(Collected data)
= = = = = = =

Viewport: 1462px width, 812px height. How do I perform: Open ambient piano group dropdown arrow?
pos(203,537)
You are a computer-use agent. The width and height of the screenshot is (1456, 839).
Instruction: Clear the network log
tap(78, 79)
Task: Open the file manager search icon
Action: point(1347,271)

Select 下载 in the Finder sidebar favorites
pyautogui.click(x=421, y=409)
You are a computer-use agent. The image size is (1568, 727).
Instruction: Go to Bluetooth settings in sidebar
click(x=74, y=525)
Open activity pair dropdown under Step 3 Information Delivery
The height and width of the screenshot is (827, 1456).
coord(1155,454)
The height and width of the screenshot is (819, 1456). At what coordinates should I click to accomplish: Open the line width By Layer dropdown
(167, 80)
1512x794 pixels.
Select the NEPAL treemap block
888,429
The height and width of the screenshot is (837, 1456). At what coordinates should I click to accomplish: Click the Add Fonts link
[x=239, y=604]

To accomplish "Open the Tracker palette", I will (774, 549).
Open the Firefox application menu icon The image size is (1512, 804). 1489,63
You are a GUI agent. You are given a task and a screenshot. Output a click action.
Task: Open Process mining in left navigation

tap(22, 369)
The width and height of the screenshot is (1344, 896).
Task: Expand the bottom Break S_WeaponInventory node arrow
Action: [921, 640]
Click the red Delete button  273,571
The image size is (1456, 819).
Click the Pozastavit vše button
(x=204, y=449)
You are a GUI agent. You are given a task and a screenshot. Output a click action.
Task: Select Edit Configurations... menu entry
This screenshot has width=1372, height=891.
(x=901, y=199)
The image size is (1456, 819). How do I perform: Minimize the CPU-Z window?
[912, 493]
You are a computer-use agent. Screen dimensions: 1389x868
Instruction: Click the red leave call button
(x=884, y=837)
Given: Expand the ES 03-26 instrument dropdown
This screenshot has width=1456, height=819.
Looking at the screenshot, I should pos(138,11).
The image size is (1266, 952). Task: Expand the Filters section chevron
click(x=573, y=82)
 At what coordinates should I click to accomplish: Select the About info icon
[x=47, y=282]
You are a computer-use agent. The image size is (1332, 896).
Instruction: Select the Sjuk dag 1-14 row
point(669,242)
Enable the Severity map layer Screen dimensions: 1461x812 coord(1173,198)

= = = = = = =

Beginning at the line with "Given: Expand the" and stopping after the line with "You are a computer-use agent. The image size is (1332, 896).", please write out every line of the data above exactly and nothing else.

Given: Expand the ES 03-26 instrument dropdown
This screenshot has width=1456, height=819.
Looking at the screenshot, I should pos(138,11).
The image size is (1266, 952). Task: Expand the Filters section chevron
click(x=573, y=82)
 At what coordinates should I click to accomplish: Select the About info icon
[x=47, y=282]
You are a computer-use agent. The image size is (1332, 896).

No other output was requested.